§ **Job**
Extend the guide on building a production Kubernetes cluster with kubeasz, starting right after its final paragraph.

How to Build a Production‑Ready Kubernetes Cluster with kubeasz: From Architecture to Full Lifecycle
This guide explains how to use kubeasz and Ansible to design, deploy, scale, secure, monitor, and maintain a production‑grade Kubernetes cluster, covering control‑plane HA, etcd reliability, networking, storage, capacity planning, upgrade strategies, and disaster‑recovery practices.
Production‑grade Kubernetes clusters
A production‑ready cluster must go beyond a simple kubectl get nodes check. It requires control‑plane high availability, consistent and low‑latency etcd, closed‑loop image distribution, networking, storage, logging, monitoring, repeatable scaling, upgrading and node replacement, and capacity planning for API server, kubelet, containerd and CNI under high load.
Why kubeasz fits production environments
kubeasz is an Ansible‑driven automation framework that uses declarative inventory and variable files to deliver standard Kubernetes components. It focuses on the engineering delivery process—initialization, scaling, upgrading and cleanup—rather than just binary installation.

§ **Records**
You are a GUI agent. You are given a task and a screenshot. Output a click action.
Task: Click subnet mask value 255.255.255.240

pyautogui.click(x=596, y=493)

...

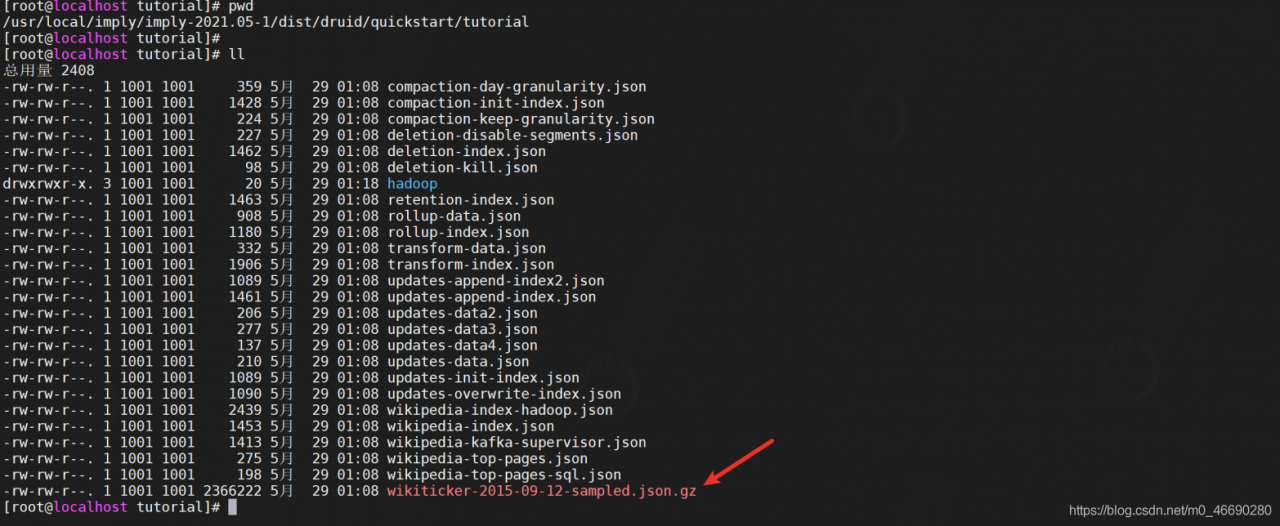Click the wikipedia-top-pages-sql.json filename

§ **Result of this exercise**
Four‑layer cluster architecture
Access Layer
- SLB / F5 / Keepalived + HAProxy
- Ingress / Gateway API / API Gateway
Control Layer
- kube-apiserver
- kube-controller-manager
- kube-scheduler
- etcd
Run Layer
- kubelet
- containerd
- CNI plugin
- CSI plugin
Support Layer
- Image registry
- Monitoring & alerting
- Logging system
- Backup & restore
- GitOps / CI‑CDMost tutorials only cover the control and run layers; production stability also depends on the access and support layers.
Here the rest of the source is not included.